If you haven’t used IPython notebook yet, I highly recommend you invest 1-2 hours in getting familiar with the basics. Personally, it took some time to overcome my internal inertia and finally spend the time necessary – and I haven’t looked back since. It makes life quite a bit easier. I also had the opportunity earlier this year to talk to Brian Granger – one of the master minds behind IPython – and heard about the plans for expanding IPython’s scope with project Jupyter. I’m excited to see what’s coming down the pipeline in terms of high-performance analytics for those lengthy production log files we have sitting around.
Pandas had a steep learning curve for me as well, but it took some time to get my head around some of the intermediate indexing and slicing techniques. As I figured this out, however, productivity shot through the roof. Importing text, csv, json and xml? No problem. Join three different data sets on different columns and get aggregate statistics a la SQL? Check. Plot intermediate results to debug heavy scipy use? Quick and easy. Things that took hours before get done in minutes now. It was well worth spending an afternoon to get familiar with it.
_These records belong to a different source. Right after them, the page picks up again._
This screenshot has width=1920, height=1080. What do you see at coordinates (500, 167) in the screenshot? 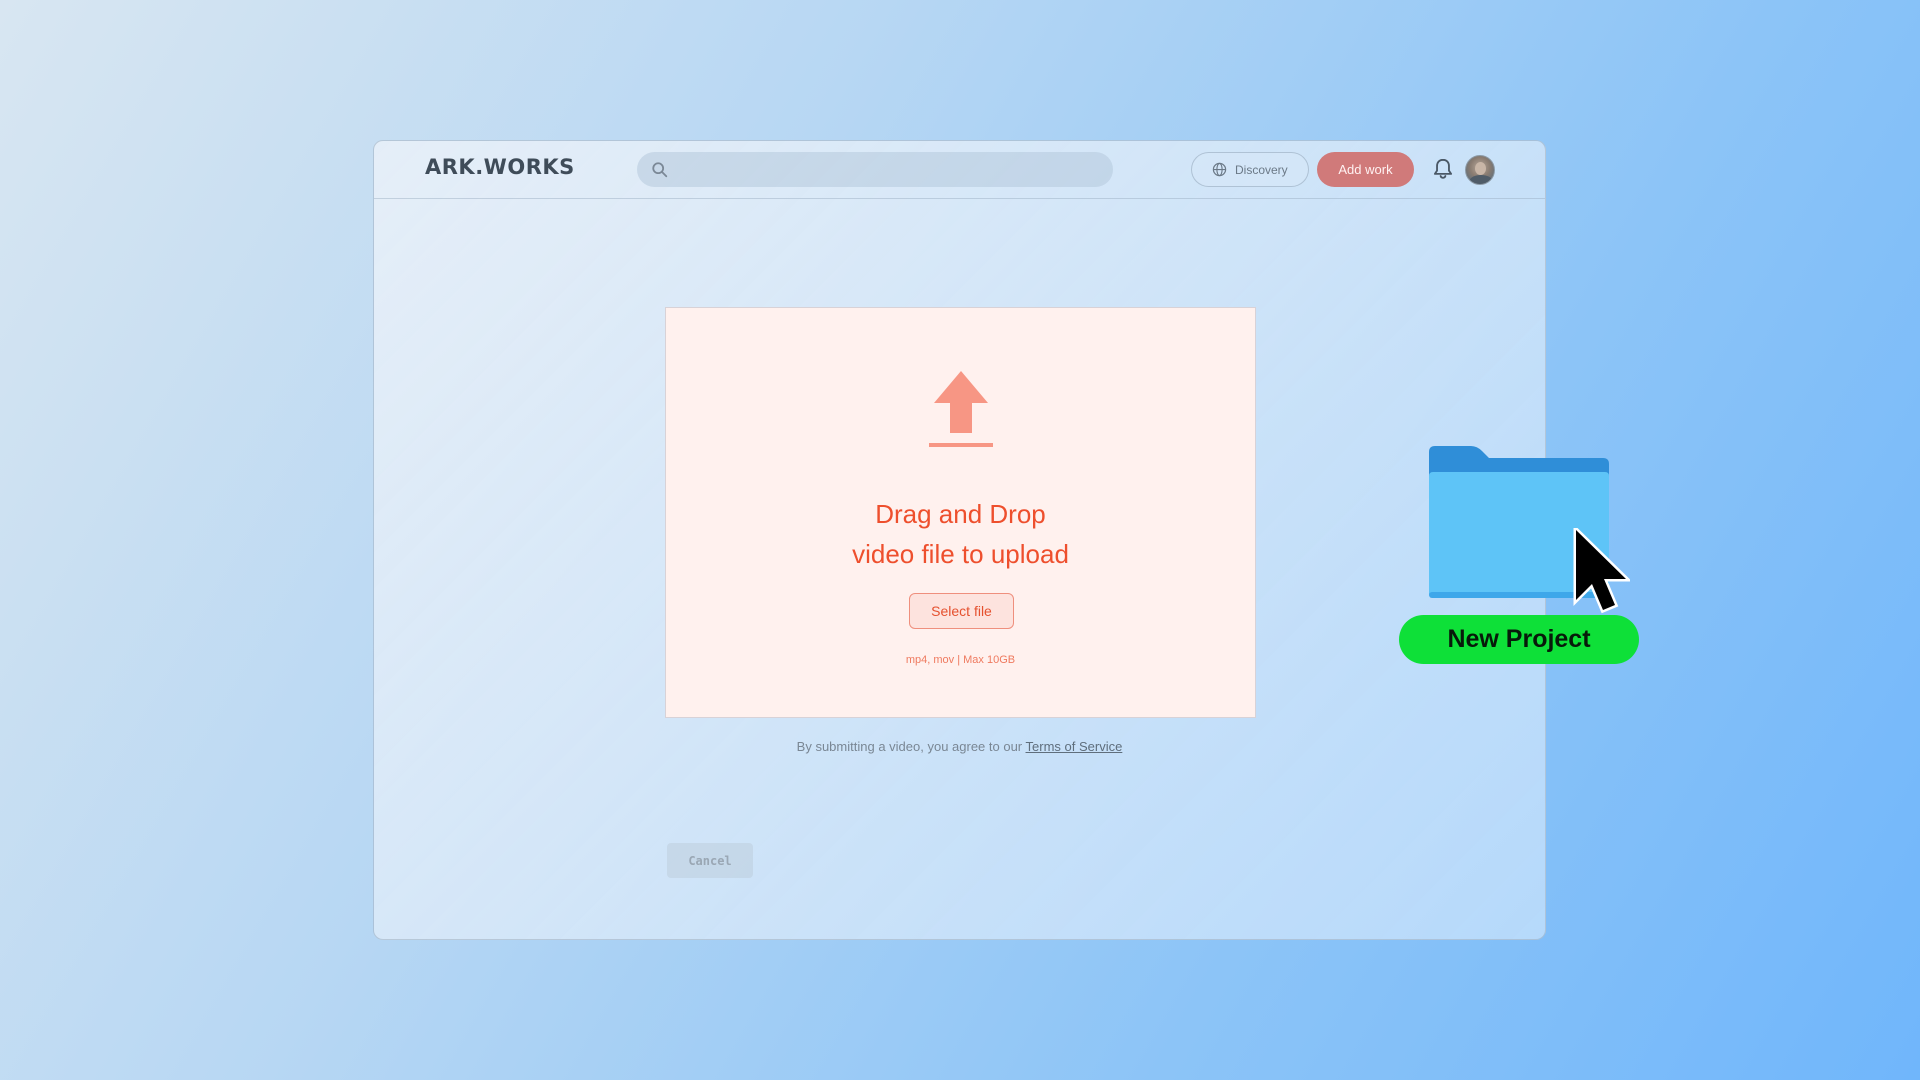
I see `brand-logo: ARK.WORKS` at bounding box center [500, 167].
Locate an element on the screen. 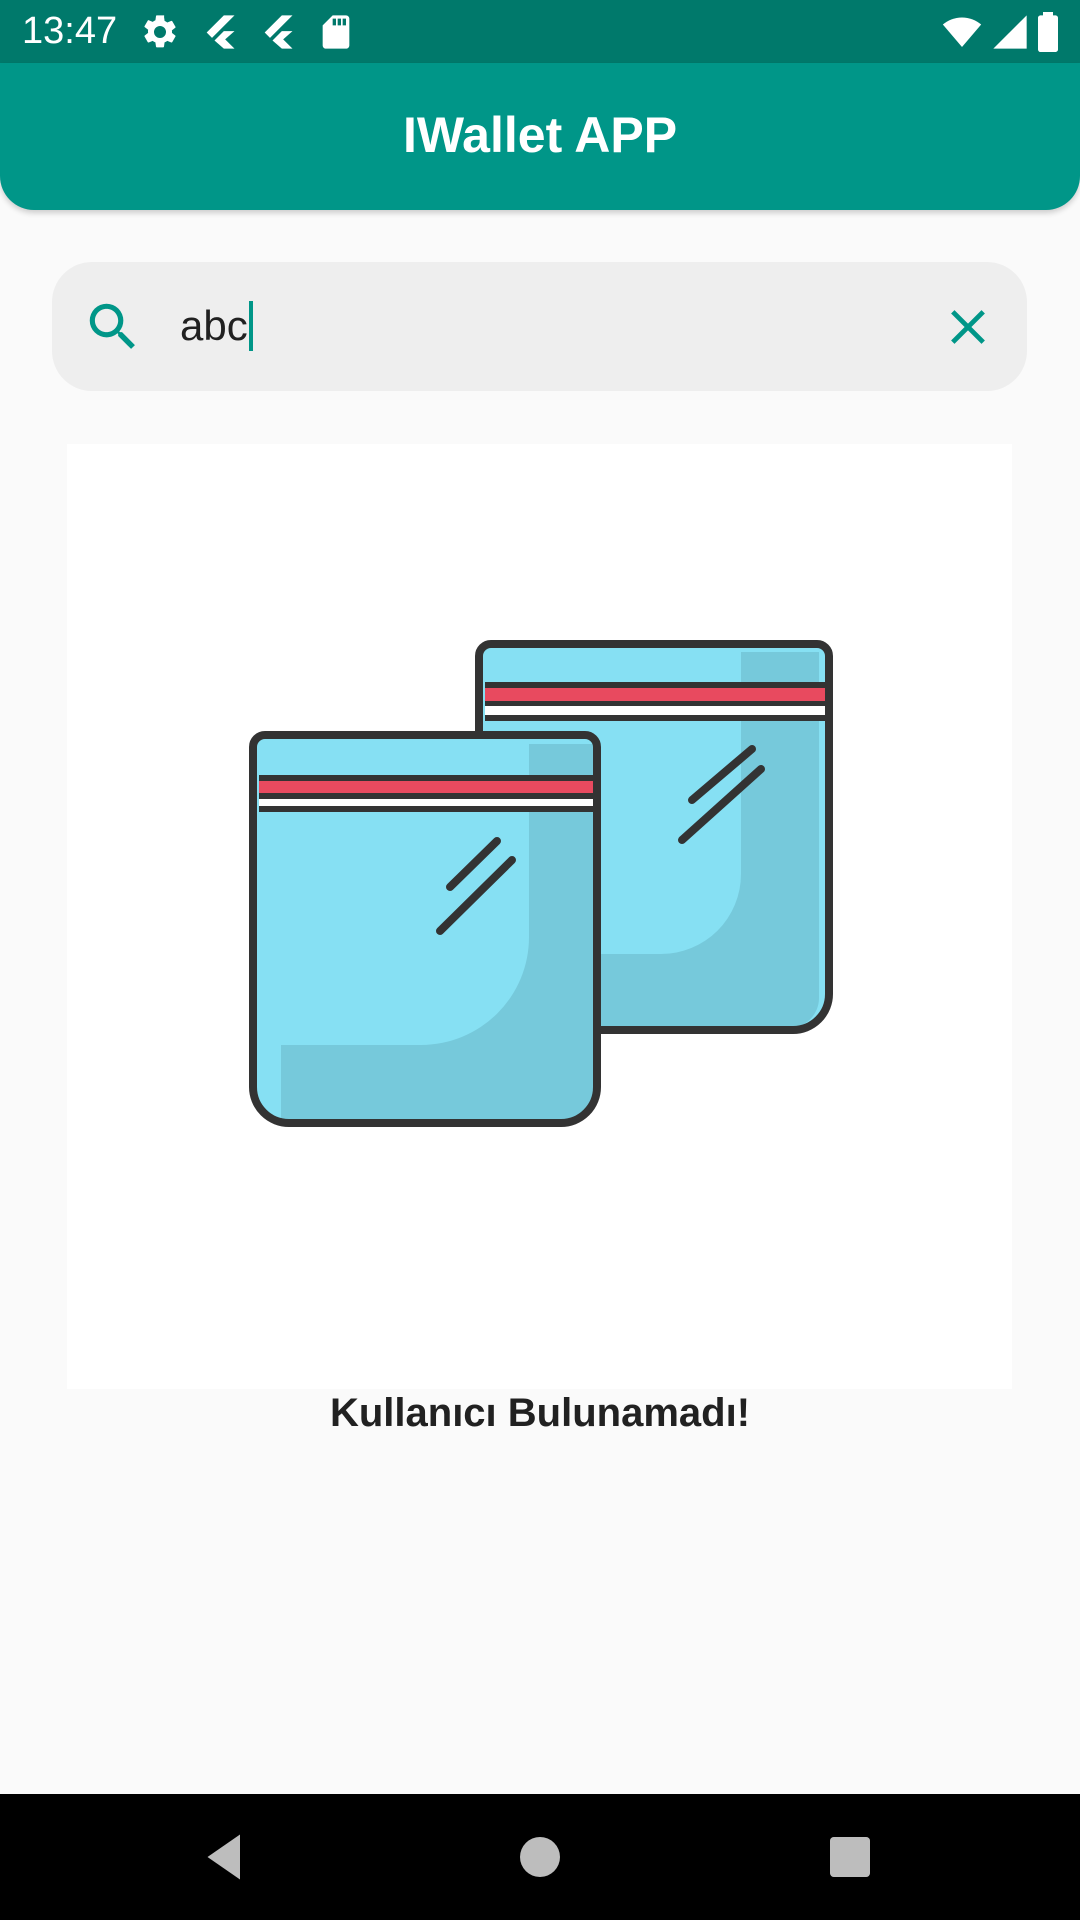  navigation-bar is located at coordinates (540, 1857).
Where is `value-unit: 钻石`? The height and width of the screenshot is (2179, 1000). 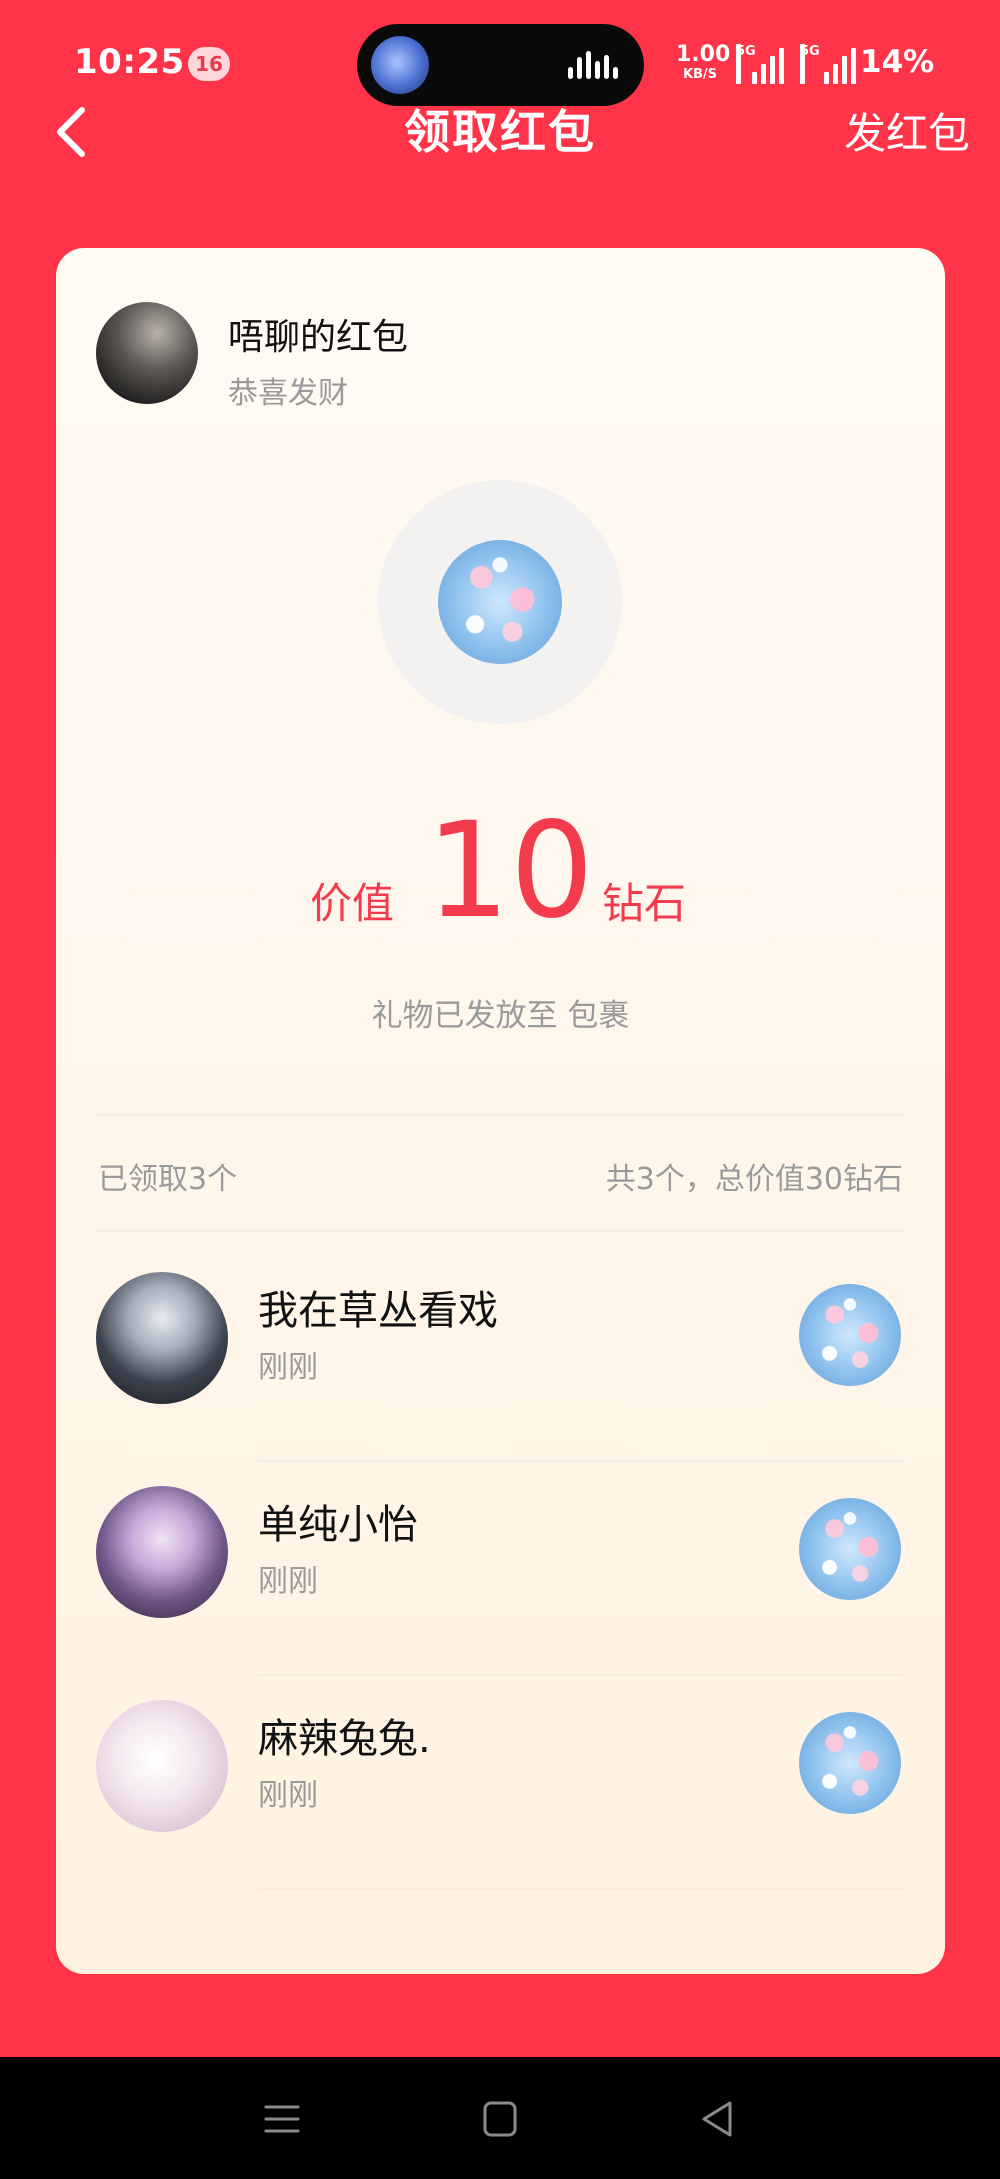
value-unit: 钻石 is located at coordinates (644, 904).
Despite all this greatness, there’s a caveat. For presentation slides I still find myself falling back on Microsoft Excel for most visualization. Yes, I know my coolness factor just took a hit. The WYSIWYG (“what-you-see-is-what-you-get”) formatting capabilities are still more time-efficient than figuring out the various corner-cases of matplotlib calls. That being said, I usually prepare the data plotted with Excel using the aforementioned Python tools.
Probably the easiest way to get it all set up is a pre-configured Python distribution such as Continuum Anaconda. An installation from scratch with pip and co is possible as well, but depending on your platform you will end up dealing with version conflicts manually. In case you run into any roadblocks there’s a solid user base for all these tools. This means that stackexchange.com is an invaluable resource for troubleshooting in addition to the official IPython and Pandas docs.